Snap shares rose $7.04, or 11.1%, to $70.45 on Tuesday, pushing the company’s market value to more than $105 billion. The stock, which had fallen more than 10% earlier in the day, climbed as much as 15% after the comments. Shares are up more than 40% so far this year.

Analysts, on average, project sales will rise 48% to $3.72 billion this year, according to data compiled by Bloomberg. Snap’s growth is estimated to be 37% for 2022 and 33% for 2023.

Snap Chief Financial Officer Derek Andersen said the company expects operating expenses to increase from a roughly 25% year-over-year growth rate in 2020 to a percentage rate in the “mid-30s in 2021.”

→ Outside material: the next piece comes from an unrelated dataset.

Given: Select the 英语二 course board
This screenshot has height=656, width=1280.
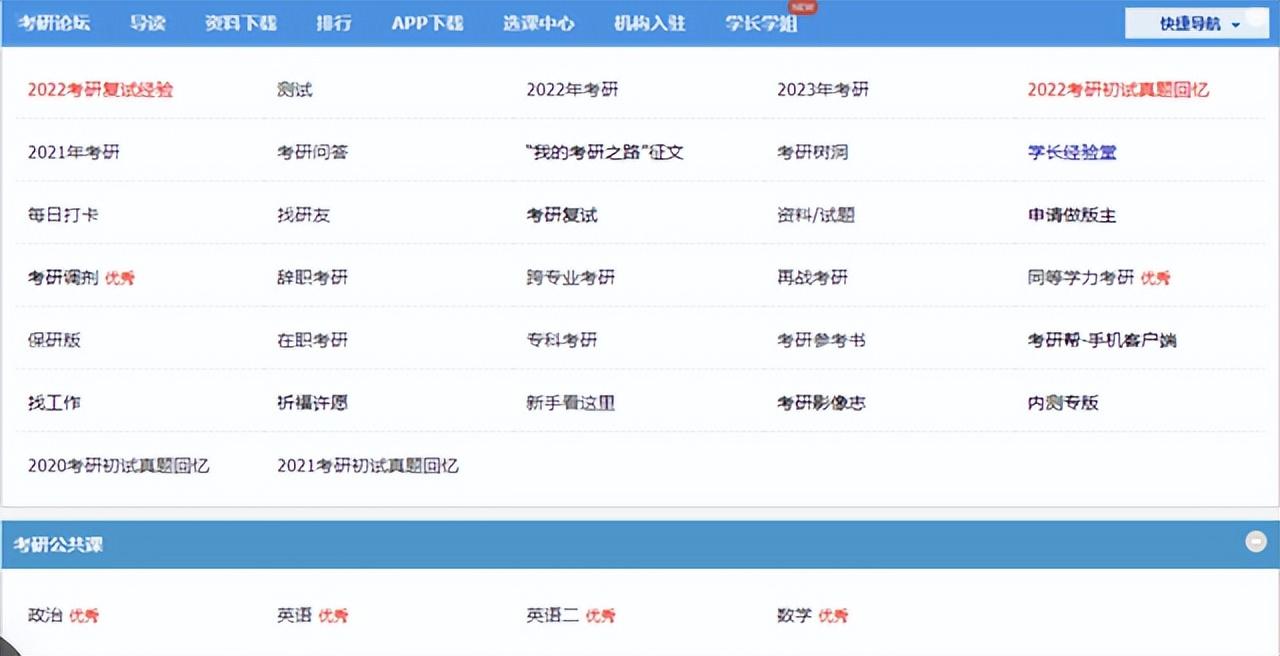Looking at the screenshot, I should click(552, 615).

“While our investment levels will be higher in the coming year, we remain committed to sustained full-year adjusted Ebitda profitability, and continued financial progress over time,” Andersen said.

Although the company has a strong user base among people ages 19 to 24 in established regions such as North America, it expects to see even more growth in international markets, Andersen said. To bolster those gains, the company has added more local content, invested in regional marketing campaigns and offered more language support to products, he said.

“The rest of world region comprises the majority of the global smartphone population, and is the largest driver of our community growth,” he said.

Bloomberg writer Sarah Frier contributed to this report.